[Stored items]
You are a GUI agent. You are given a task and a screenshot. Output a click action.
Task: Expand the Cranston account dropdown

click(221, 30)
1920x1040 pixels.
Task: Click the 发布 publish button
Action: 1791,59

** Problem details **
Set down the records above once more, exactly as they stand.

** Exercise answer **
You are a GUI agent. You are given a task and a screenshot. Output a click action.
Task: Expand the Cranston account dropdown

click(221, 30)
1920x1040 pixels.
Task: Click the 发布 publish button
Action: 1791,59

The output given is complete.